Barack Obama seems to have gotten the message about his message. In the past few days, amid growing concerns among Democratic allies, Obama has begun campaigning in a different gear, one that is more aggressive in attacking John McCain and more focused on the economic concerns of struggling Americans.
In a town-hall meeting here on Monday, where nearly 2,000 people packed a high school gym, Obama acknowledged the worries within his party about whether he is up to what promises to be a brutal general election campaign. "Everywhere I go, people have told me, 'Oh, I'm getting nervous. The Republicans they're so mean. What are we going to do?' " Obama said. "They did it to John Kerry.

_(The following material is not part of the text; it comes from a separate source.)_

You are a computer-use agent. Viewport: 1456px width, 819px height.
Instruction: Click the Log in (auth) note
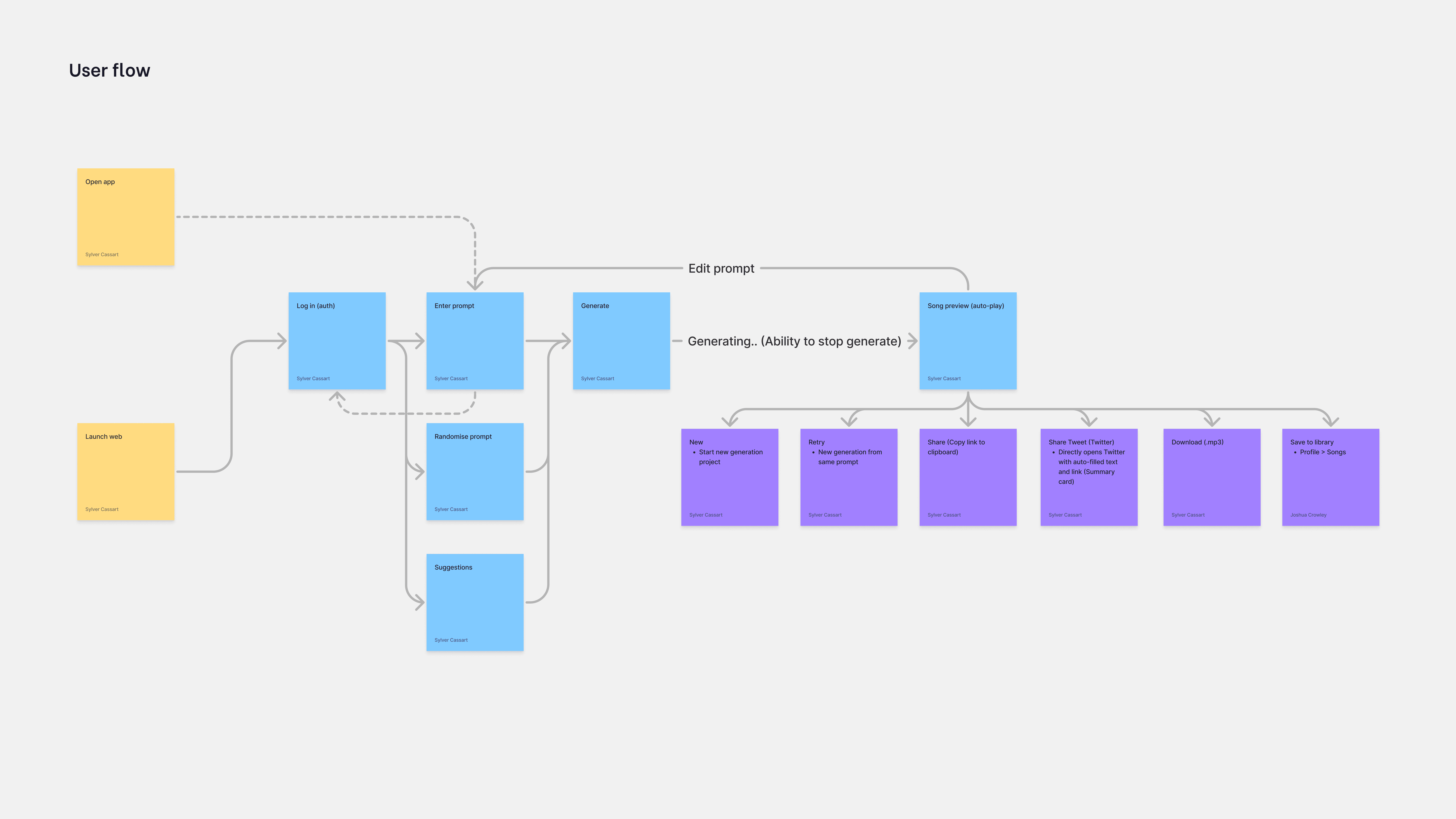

They did it to Gore. They tried to do it to Clinton; they did it to Dukakis. That's what they do. That's their politics. They don't know how to govern, but they know how to run a negative campaign. But I'm here to tell you in Albuquerque that it's not going to work this time."
Ironically, the very things that helped Obama win the Democratic nomination are unsettling his party now. Democrats fear that his lofty style of politics will be little match for a Republican opponent who is looking to be tougher than they had thought, and they worry that his message of hope which has drawn crowds in the tens of thousands and inspired a record primary turnout is not specific enough for people who are trying to figure out how to pay for their next tank of gas and hold on to their homes. And they are anxious, too, about the toll that McCain has been taking with his television ads that portray Obama as nothing more than an empty celebrity along the lines of Paris Hilton and Britney Spears.
But as he prepares to name his vice presidential running mate and formally accept the Democratic nomination next week in Denver, Obama is clearly campaigning in a different mode. Where he would rarely even mention McCain in the past, Obama now openly mocks him. McCain boasts of putting country first, Obama said, "but I have to say, it's not an example of putting country first when you say George Bush's economic policies have shown 'great progress.' " As for McCain's contention that Obama would be an "economic disaster," Obama retorted, "Mr. McCain, let me explain to you. The economic disaster is happening right now. Maybe you haven't noticed."
There is also a more populist tinge to Obama's message, as he tries to draw a clearer and more detailed distinction between his policies and McCain's, particularly on taxes. McCain, he says, is promoting "$300 billion worth of tax breaks for the same folks who've been getting tax breaks under George Bush." And he told the crowd that a top McCain economic adviser (a reference to comments by former Senator Phil Gramm) "is calling you whiners. ...This guy obviously doesn't pump his own gas. He obviously doesn't do his own shopping. He's obviously not paying his own bills."
While Obama downplayed the significance of Bill Clinton's presidency when he was campaigning for the nomination against Clinton's wife, he now cites it as an economic marvel. "During Bill Clinton's era in the 1990s, incomes for the average family went up by $6,000," he said. "During George Bush's reign in the White House, we have seen the average family income go down by $1,000."
It was an acknowledgment that promises of change and hope can only get a candidate so far. Ultimately, what undecided voters will be looking at is the bottom line.